Newer Linux kernel accepts connections for you unconditionally. SYN-ACK response is sent to the client without considering listen backlog size at all. Enabling tcp_abort_on_overflow option does not help much either. This option makes kernel send RST when connection does not fit into accept queue, but at this point client already considers the connection ESTABLISHED and may have started sending the data.

This is especially problematic with HAProxy. If connection was successfully established it will not redispatch the request to the other server, since this request may have had some side-effects on the server.

So I guess my questions are:

• am I the weird one for trying to implement something like this?
• are there any other strategies for dealing with sustained high load you can recommend?
• is Linux kernel's tcp_abort_on_overflow broken and should've been applied to half-open queue instead?

Thanks in advance!

Answer 1

To answer your first question: yes. Well, in my personal opinion anyway, don't take it personally.

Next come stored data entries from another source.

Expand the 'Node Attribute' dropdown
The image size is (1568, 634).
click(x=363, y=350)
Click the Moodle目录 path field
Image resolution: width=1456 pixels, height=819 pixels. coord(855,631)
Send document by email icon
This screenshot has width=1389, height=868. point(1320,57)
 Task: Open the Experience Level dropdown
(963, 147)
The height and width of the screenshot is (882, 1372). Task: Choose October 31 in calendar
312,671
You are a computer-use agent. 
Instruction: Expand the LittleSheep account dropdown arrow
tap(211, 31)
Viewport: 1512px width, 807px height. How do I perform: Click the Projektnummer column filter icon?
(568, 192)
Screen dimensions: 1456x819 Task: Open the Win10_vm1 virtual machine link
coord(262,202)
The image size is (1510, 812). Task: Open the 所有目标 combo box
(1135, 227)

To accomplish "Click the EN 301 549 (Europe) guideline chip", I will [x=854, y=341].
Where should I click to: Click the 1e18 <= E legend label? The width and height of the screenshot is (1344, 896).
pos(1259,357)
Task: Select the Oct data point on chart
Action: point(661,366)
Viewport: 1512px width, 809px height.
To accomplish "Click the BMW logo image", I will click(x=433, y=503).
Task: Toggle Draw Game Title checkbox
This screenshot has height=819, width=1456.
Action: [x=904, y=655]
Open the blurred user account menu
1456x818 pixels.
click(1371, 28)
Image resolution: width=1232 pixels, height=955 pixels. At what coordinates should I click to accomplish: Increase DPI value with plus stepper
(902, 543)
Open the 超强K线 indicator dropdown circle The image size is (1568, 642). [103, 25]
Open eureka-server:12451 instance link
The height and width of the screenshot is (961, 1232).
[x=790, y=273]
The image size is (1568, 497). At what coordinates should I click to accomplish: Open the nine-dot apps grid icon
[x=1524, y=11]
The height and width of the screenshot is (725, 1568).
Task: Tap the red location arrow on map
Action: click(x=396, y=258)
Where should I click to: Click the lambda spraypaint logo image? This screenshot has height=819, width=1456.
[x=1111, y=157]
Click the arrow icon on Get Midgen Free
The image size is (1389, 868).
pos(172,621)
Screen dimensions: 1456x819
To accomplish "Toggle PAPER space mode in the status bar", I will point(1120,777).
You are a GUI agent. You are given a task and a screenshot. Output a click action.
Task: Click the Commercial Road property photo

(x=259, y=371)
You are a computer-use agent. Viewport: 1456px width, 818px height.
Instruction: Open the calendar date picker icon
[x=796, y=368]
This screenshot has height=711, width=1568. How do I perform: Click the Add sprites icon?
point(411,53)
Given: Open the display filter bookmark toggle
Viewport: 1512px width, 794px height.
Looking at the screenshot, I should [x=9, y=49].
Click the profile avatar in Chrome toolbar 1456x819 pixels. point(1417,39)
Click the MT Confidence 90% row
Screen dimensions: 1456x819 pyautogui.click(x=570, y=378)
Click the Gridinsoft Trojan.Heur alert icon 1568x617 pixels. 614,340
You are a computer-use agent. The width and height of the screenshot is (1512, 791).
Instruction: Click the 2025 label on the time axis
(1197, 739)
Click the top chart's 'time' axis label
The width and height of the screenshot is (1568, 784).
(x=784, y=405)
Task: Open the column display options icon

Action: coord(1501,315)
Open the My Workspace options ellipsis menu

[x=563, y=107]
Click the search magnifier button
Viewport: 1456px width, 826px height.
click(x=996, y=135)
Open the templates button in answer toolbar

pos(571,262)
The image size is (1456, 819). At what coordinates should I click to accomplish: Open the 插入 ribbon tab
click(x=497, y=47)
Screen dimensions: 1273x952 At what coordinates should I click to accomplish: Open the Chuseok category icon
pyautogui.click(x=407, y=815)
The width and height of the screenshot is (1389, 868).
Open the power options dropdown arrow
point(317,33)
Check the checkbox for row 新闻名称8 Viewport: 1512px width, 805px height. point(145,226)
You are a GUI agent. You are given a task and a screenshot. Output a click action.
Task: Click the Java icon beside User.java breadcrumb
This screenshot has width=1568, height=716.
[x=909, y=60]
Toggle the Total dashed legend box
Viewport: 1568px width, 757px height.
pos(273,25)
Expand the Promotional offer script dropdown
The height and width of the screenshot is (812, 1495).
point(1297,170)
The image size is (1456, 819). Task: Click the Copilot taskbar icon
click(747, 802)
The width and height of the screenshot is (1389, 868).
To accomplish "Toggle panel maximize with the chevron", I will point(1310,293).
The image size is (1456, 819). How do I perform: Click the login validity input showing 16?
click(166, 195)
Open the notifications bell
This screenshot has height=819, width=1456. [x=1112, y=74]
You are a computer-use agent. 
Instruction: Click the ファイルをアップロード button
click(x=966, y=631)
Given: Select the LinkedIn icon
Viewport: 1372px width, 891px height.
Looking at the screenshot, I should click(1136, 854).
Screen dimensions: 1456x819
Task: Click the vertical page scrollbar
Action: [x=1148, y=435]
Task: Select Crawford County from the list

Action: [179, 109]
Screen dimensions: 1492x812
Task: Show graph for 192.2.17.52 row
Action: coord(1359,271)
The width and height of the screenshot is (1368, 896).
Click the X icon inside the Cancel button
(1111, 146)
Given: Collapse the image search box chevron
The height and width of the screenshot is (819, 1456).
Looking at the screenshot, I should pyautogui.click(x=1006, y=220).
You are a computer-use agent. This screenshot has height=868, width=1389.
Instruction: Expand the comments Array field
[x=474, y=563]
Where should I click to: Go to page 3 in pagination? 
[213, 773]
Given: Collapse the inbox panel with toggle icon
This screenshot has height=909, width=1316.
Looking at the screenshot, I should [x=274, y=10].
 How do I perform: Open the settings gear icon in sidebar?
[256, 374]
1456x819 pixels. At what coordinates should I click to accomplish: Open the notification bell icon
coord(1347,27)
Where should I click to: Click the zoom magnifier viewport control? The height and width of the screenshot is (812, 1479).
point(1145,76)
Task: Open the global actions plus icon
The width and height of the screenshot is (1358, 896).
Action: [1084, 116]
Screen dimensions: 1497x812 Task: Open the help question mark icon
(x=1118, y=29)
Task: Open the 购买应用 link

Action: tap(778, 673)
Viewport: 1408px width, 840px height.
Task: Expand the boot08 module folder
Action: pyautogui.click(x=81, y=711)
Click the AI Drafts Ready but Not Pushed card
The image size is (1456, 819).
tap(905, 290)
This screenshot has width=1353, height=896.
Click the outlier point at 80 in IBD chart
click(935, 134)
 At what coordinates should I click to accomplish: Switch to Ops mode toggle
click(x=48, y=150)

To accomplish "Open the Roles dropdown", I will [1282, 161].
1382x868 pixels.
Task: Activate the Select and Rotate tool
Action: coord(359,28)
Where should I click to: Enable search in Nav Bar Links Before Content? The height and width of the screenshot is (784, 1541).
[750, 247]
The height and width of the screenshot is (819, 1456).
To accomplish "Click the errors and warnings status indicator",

The thing is that you are trying to set the limits on your TCP stack, while you have yourself a loadbalancer in front of it with many counters and options. If you limit yourself in the TCP stack, you run into way more problems when you hit those limits. I would check and keep limits in the loadbalancer itself. Set up session counters, or make some health script which will verify the server's health. Upon reaching the limits, you can either reject the new incoming requests, or redirect them to another server when you set the backend as full. You are bound by the limits of your Apache, not your OS or haproxy, so try to stay away from the system limits by controlling the load to your apache before it reaches it.

I guess that answered your second question already as well.

The third question answer is more complex, and I don't think you would want to get into the depths of that. Reaching the TCP overflow state is in my opinion a step too far already in tweaking the server to sustain high load and traffic.

These are my two cents, hope it helps.